In Colton's case, and Raphson's, but not exactly clearly in Newton's case (though Newton does teach successive approximation intensively elsewhere in the Method of Fluxions), they have the idea of successive approximation, by evaluating some polynomial or multivariate curve, then solving it for only the linear part of it. If the formula is \(ax^3 + bx^2 + cx + d = 0\) they would insert the approximation, I'll call it \(\hat x + \Delta\), in for \(x\), where the unknown \(\Delta\) will measure how far off the final target we are. Multiply out your formula, then delete the \(x^3\)'s, \(x^2\)'s, etc., and solve for the \(\Delta\)'s value using the remaining, linear part of the equation.
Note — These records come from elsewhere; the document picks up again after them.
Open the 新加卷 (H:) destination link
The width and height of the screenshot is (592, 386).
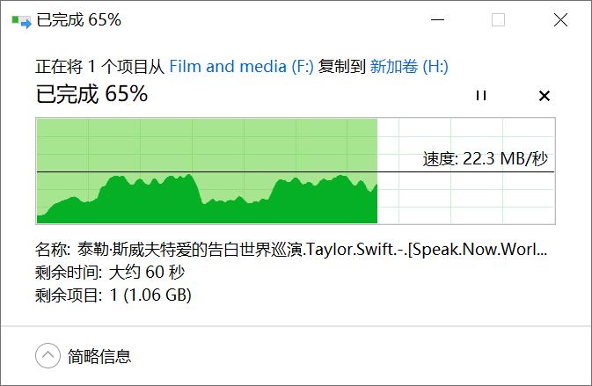point(409,66)
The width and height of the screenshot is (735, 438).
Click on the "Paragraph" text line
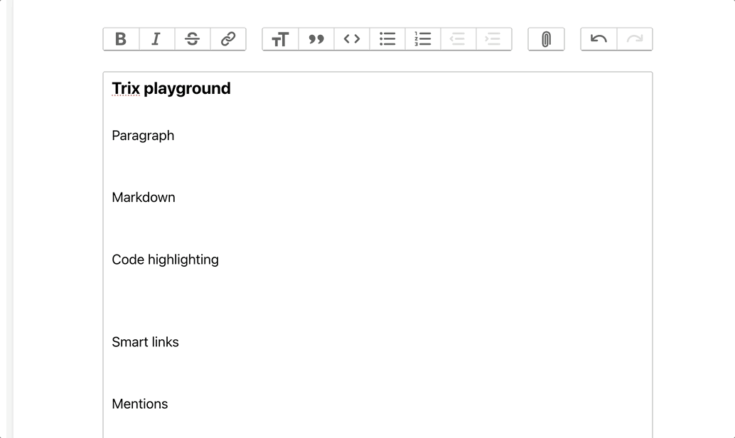point(143,136)
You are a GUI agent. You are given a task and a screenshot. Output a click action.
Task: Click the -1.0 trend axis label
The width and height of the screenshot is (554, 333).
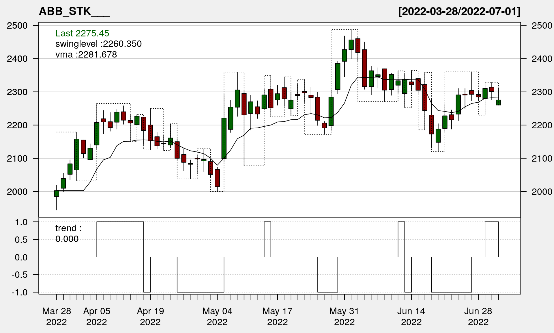[x=20, y=292]
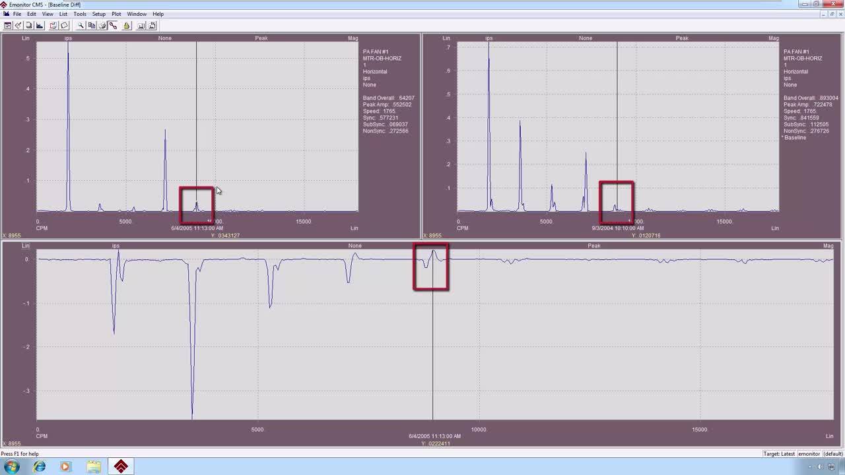The image size is (845, 475).
Task: Click the spectrum plot toolbar icon
Action: (x=40, y=26)
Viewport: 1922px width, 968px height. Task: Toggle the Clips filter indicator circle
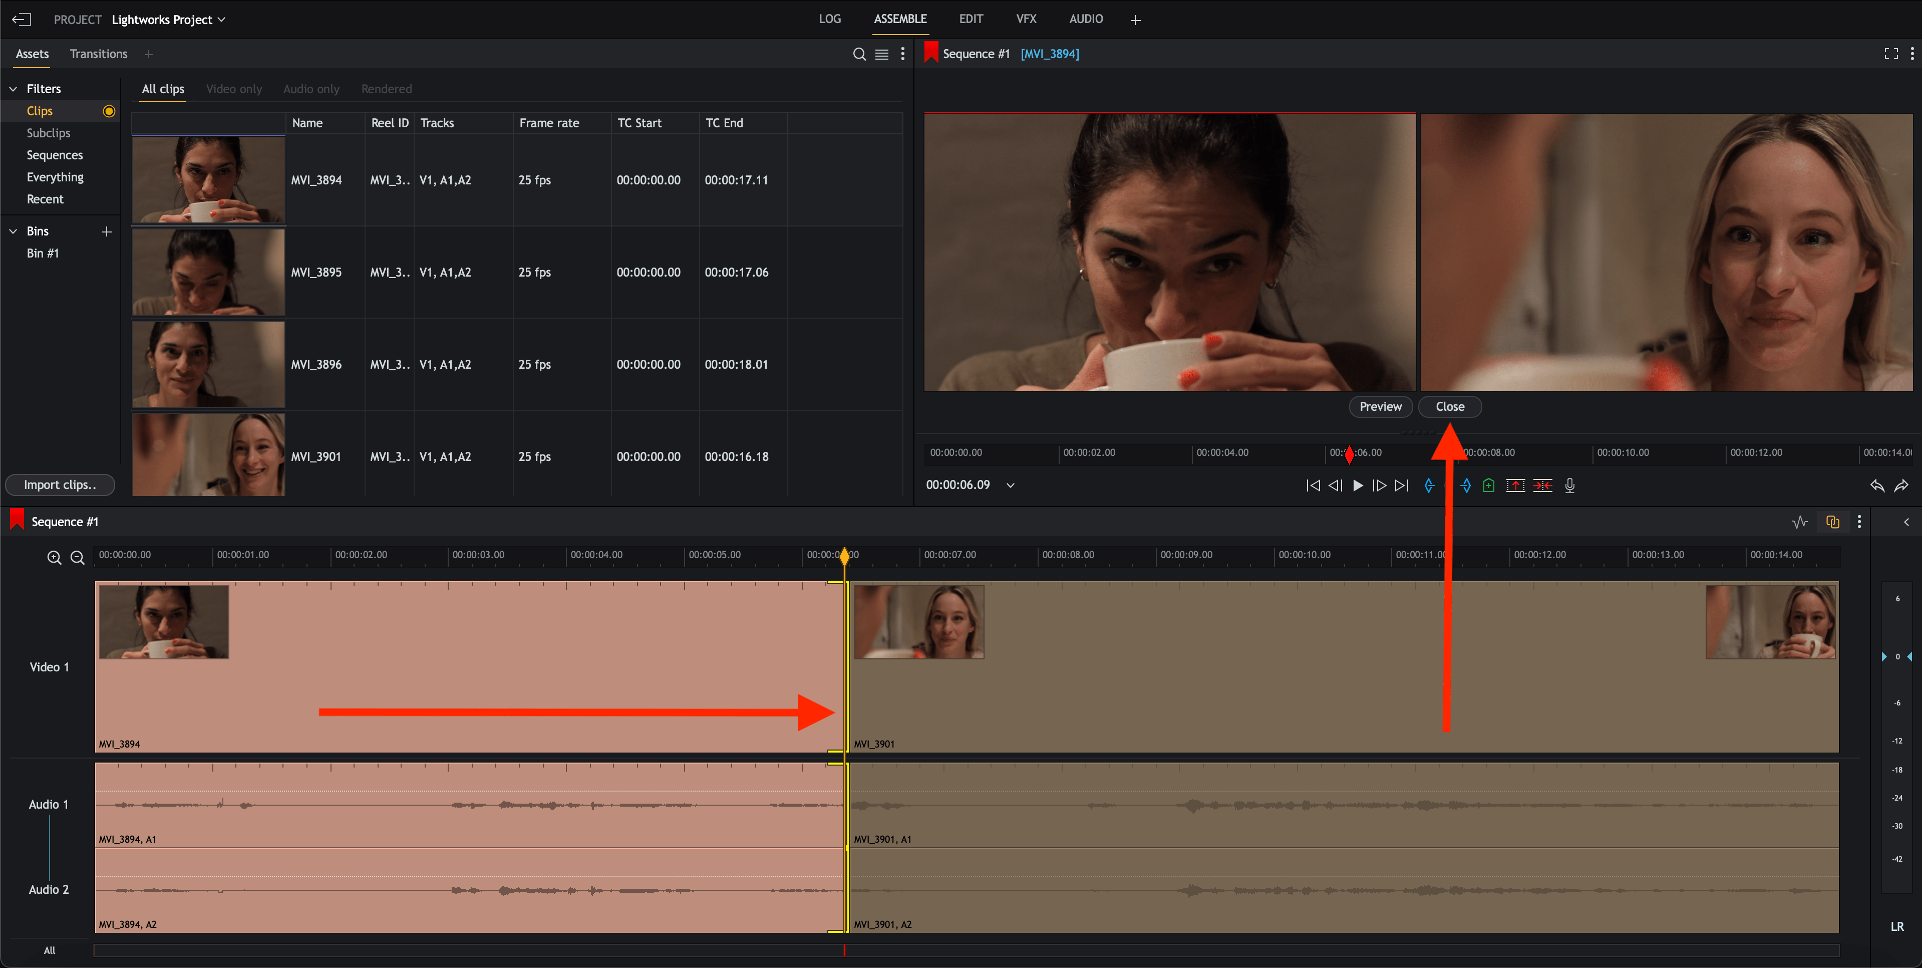109,110
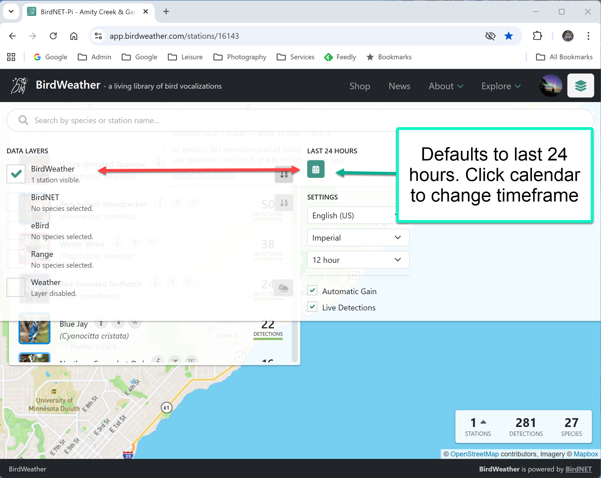Screen dimensions: 601x478
Task: Click the weather cloud layer icon
Action: [x=284, y=288]
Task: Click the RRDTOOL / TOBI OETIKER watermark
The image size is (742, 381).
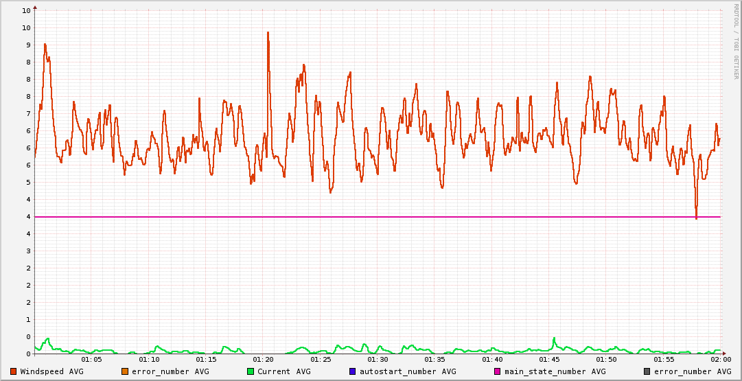Action: (x=736, y=42)
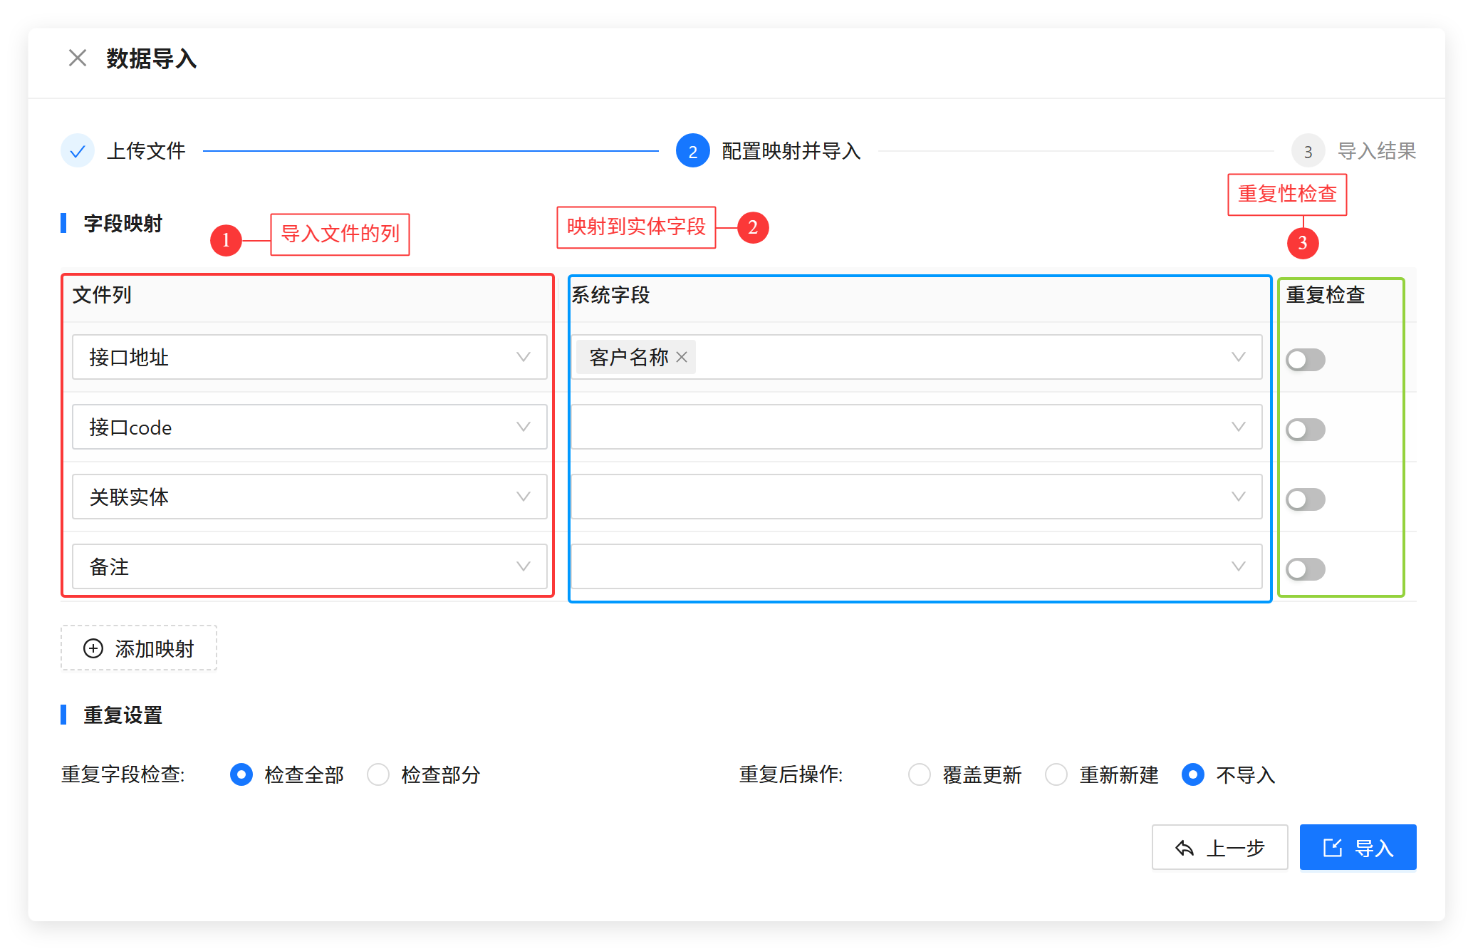Select the 检查部分 radio option
This screenshot has height=949, width=1473.
click(378, 774)
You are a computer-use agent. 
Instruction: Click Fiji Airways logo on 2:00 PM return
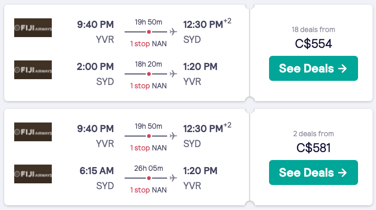coord(33,70)
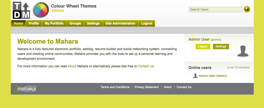Click the Admin User profile picture
The height and width of the screenshot is (108, 264).
[x=243, y=51]
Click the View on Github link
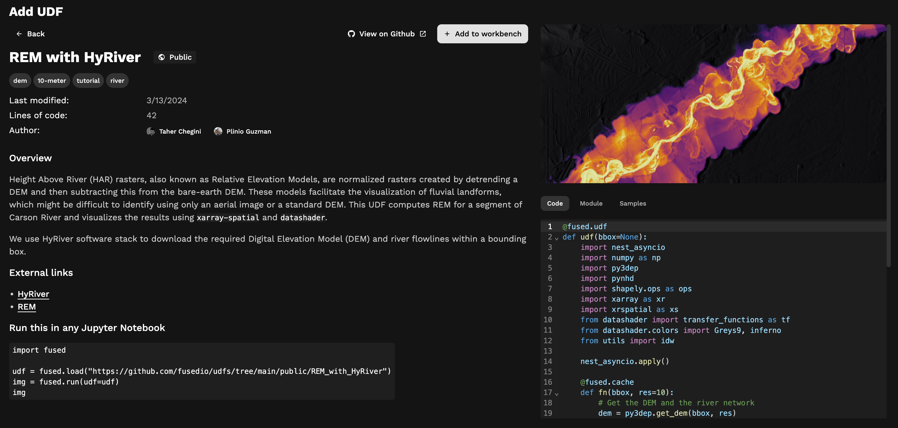This screenshot has height=428, width=898. point(387,34)
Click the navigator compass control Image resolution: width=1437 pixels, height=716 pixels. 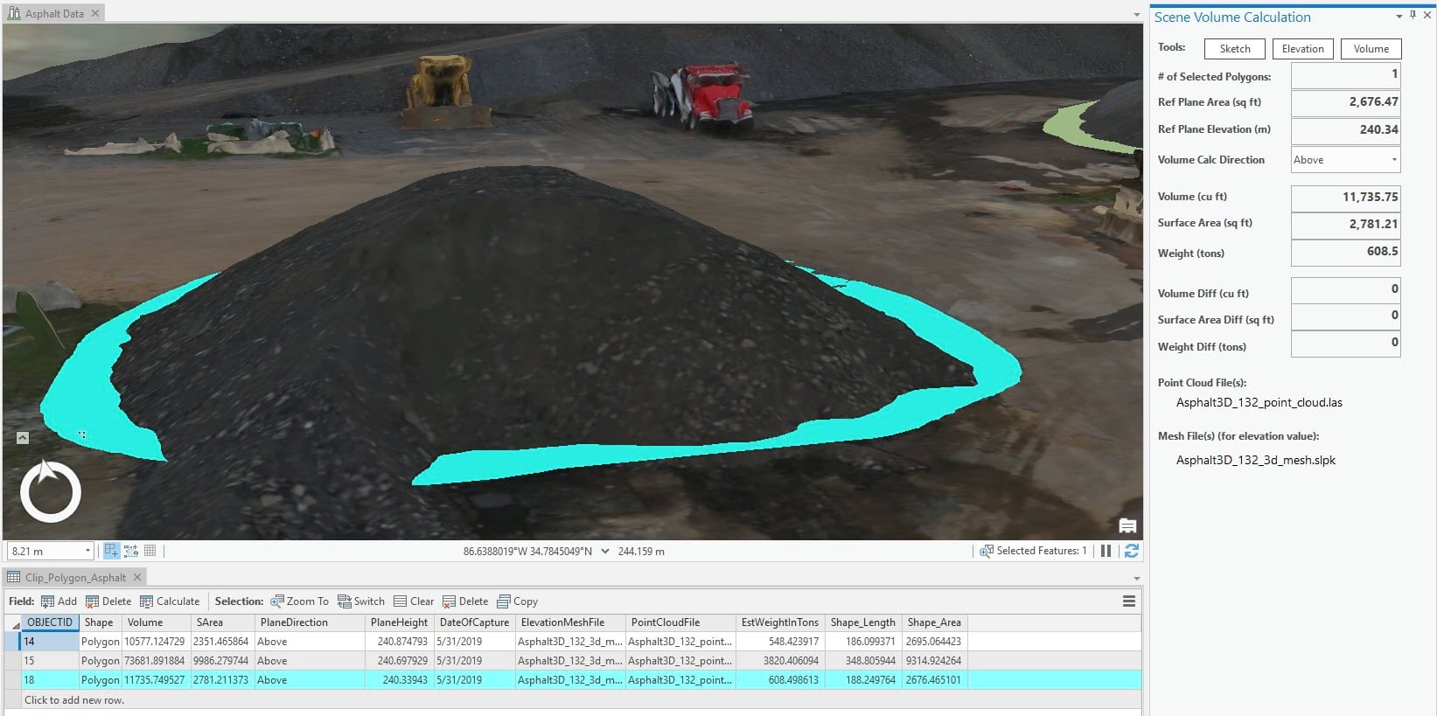pyautogui.click(x=51, y=491)
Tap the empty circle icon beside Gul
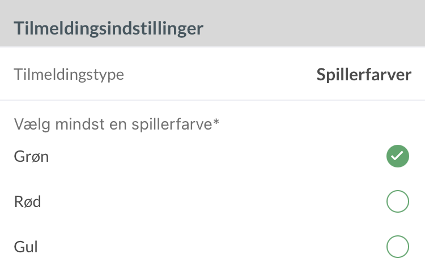The height and width of the screenshot is (267, 425). pyautogui.click(x=398, y=247)
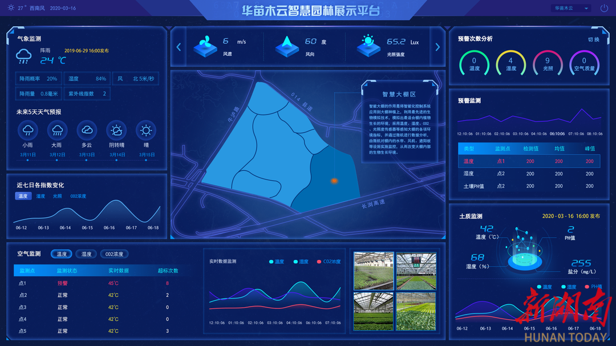The width and height of the screenshot is (616, 346).
Task: Select the 点1 预警 row in air monitoring table
Action: [97, 283]
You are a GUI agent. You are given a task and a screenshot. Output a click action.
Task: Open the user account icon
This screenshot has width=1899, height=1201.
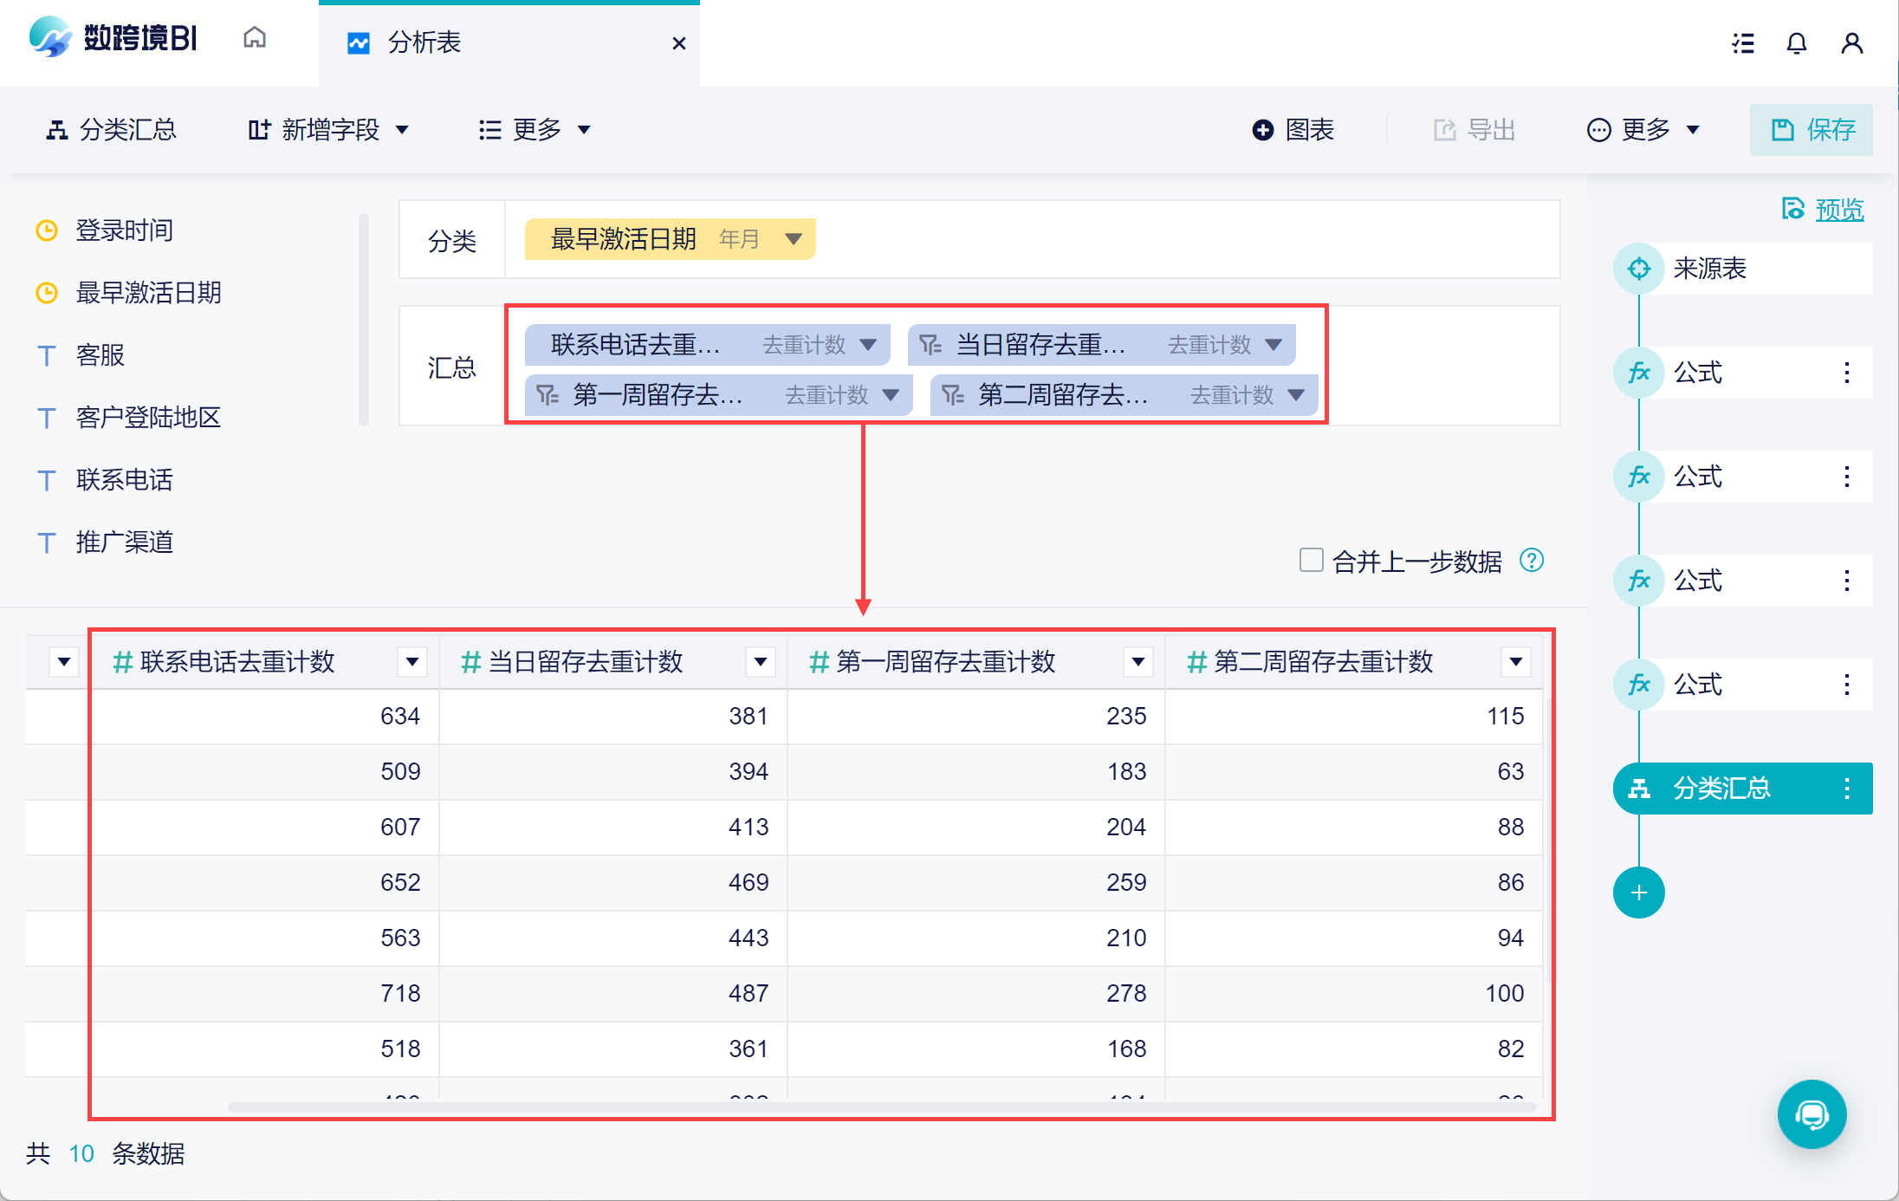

So, yes, they do have some idea of using linear approximations to re-estimate something, but they mention no zero-crossing, no derivatives, no fluxions, no sense that following the tangent down to a zero at the x axis is what will give you a sense of a better Approximation, in fact nothing about Newton-Raphson as I learned it is given in Newton, or apparently Raphson, or even the translator Colton.
So I'm going to call it the method of Successive Linear Approximation for the zero of a function, which is what it is.
Until I find myself in a better mood.
There is a whole thesis on this topic.